Montana’s constitution (Art. 2, Sec. 3) recognizes the inalienable right to a clean and healthy environment. This right creates a corresponding responsibility on the people not to harm the environment and on the government to protect this right. Simultaneously, these responsibilities require a healthy economy that can afford to protect our rights.

No one should deny the fundamental importance of a clean and healthy environment. I certainly do not. Among other rights, a healthy environment is essential to freedom and prosperity. As the sole Republican candidate for House District 4 (Whitefish area), I agree with my Democratic opponents that our State government should address the issues relative to a healthy Whitefish Lake. But that is an easy answer to an easy question.

The hard question involves, where is the money to protect our rights? Enforcing the law costs money—lots of it. The more advanced and complex society is the more government function costs.
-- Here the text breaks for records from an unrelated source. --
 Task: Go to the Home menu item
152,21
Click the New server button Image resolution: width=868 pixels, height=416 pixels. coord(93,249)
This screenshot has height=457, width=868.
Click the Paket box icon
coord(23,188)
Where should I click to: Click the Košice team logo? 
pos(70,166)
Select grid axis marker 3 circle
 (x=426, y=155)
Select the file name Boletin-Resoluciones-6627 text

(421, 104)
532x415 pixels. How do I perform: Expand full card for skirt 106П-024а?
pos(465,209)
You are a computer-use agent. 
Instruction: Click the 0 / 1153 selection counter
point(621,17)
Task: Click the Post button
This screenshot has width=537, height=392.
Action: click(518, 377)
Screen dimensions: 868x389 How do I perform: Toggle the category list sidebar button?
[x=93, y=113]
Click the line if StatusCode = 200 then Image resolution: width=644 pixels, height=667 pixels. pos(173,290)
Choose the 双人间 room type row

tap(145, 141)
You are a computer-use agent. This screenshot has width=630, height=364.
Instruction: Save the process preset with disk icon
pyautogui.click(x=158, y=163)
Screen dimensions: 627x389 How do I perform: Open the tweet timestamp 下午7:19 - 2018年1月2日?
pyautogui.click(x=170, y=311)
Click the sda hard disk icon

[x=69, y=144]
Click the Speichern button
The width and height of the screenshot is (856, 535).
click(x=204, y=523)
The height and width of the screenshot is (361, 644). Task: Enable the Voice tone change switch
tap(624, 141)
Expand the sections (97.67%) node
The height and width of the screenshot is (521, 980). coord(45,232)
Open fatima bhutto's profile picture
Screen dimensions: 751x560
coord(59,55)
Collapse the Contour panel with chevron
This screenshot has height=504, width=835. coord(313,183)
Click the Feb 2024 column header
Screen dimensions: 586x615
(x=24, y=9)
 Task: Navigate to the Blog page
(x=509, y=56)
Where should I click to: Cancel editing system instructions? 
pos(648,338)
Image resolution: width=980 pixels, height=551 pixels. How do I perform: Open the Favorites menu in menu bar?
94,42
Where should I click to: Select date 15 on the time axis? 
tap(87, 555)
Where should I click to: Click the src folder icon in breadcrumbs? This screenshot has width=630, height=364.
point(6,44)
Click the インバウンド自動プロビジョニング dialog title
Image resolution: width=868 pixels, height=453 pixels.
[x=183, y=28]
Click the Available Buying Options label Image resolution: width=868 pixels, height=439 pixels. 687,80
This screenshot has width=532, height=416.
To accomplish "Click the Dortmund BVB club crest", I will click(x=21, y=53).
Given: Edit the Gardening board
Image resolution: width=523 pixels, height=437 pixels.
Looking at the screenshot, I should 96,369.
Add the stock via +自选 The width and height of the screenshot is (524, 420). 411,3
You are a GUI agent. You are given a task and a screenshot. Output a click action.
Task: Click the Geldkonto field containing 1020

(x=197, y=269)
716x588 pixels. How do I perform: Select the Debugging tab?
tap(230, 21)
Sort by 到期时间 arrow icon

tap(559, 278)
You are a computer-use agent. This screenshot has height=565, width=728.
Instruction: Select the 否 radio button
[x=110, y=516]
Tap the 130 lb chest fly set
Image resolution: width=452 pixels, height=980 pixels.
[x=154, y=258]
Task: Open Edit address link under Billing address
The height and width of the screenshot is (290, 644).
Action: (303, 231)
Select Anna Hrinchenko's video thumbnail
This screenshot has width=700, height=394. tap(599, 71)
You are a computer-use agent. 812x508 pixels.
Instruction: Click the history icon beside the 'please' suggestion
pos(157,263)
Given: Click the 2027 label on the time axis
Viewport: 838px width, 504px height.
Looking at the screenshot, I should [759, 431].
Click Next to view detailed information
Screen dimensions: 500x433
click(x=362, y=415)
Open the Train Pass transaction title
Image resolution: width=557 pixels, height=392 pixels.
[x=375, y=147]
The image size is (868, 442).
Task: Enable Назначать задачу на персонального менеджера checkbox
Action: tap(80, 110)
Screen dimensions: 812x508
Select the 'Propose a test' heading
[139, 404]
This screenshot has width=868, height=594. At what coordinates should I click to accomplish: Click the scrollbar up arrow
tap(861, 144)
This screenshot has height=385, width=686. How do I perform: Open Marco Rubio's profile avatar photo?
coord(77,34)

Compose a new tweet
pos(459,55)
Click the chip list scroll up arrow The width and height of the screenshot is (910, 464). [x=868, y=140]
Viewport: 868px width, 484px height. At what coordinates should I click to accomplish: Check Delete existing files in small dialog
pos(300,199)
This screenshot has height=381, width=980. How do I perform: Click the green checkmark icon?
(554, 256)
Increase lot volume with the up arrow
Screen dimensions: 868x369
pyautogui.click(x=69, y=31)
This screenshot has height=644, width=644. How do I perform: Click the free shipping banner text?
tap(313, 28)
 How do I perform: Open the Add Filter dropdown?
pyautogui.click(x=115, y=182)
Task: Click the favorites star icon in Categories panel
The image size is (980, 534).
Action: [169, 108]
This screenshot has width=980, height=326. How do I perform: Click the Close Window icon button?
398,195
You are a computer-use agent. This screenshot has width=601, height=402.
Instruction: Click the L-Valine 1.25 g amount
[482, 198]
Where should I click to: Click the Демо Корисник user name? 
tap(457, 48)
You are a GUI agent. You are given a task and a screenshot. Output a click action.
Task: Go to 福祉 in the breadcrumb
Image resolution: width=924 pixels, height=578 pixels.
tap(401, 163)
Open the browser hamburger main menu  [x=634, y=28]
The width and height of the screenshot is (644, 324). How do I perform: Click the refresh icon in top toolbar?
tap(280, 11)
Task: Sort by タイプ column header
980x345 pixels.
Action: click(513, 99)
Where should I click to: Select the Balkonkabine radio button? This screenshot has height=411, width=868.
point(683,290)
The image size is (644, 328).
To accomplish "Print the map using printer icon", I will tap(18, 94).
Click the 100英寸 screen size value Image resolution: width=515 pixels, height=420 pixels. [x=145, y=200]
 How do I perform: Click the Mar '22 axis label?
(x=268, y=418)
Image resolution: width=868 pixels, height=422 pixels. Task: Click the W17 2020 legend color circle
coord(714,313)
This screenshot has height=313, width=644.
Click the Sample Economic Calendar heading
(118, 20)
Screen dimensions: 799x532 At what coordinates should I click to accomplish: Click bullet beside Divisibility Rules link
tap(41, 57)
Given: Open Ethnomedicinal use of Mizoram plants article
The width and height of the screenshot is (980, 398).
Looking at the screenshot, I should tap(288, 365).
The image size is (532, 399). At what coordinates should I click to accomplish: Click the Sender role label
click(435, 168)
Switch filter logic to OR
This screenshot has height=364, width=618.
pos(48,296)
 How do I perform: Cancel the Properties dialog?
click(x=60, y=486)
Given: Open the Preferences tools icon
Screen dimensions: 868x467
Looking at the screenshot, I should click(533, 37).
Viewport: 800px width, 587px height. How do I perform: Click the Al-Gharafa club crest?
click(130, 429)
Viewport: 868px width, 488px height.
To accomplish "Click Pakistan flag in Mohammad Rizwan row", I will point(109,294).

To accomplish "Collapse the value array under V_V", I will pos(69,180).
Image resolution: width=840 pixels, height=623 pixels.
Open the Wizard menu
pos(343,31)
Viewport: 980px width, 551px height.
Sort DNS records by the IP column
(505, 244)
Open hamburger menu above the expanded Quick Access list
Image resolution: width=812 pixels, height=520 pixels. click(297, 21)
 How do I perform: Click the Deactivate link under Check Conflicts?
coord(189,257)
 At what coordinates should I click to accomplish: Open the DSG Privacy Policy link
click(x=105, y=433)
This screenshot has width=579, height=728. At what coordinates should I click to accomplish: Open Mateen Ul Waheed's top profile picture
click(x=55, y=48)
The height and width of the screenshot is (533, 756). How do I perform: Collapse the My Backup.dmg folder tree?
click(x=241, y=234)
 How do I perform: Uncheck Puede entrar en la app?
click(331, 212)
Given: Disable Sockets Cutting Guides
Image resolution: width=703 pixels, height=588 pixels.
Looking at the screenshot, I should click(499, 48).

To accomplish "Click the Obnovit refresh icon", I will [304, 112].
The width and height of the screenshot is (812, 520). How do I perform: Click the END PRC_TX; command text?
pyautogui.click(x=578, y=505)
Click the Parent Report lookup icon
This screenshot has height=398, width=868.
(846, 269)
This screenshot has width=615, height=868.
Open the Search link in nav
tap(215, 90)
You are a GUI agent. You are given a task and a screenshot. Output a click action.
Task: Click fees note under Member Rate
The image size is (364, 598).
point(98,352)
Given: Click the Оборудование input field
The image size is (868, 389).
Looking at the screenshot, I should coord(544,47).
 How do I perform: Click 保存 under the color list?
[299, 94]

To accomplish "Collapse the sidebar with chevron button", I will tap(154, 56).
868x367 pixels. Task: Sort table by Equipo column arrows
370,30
This increase of costs demands the people to create more money to sufficiently provide for the State’s treasury. Shortly put, the more there is to protect, the more prosperity is required to protect it.

It would be quite curious how people who are having a difficult time paying their personal bills can pay to protect Montana’s vast environment at the same time.

Tom Muri stated in his recent Whitefish Pilot “In-My-View” article that “Politics is the art of compromise.” While this can be true to some degree, “Politics” is more fully defined this way: Politics is theory conditioned by practicality. Where the money is insufficient to activate the theory, theory will mock reality every time. With today’s economy, this is no small consideration.

Ironically, the more economic barriers we impose upon ourselves, the harder it is for people to earn enough income to provide for their own lives in addition to government function. The stress of regulation can actually underfund the very protection the regulation seeks to employ. Thus, reality requires there be a balanced and practical approach to the competing interests of regulation and economic freedom to produce wealth.

We all want a healthy environment, so we should all want a prosperous economy. If the people of House District 4 elect me as their representative, I will humbly protect all of our constitutional rights and help strengthen Montana’s economy so we can afford paying for that protection.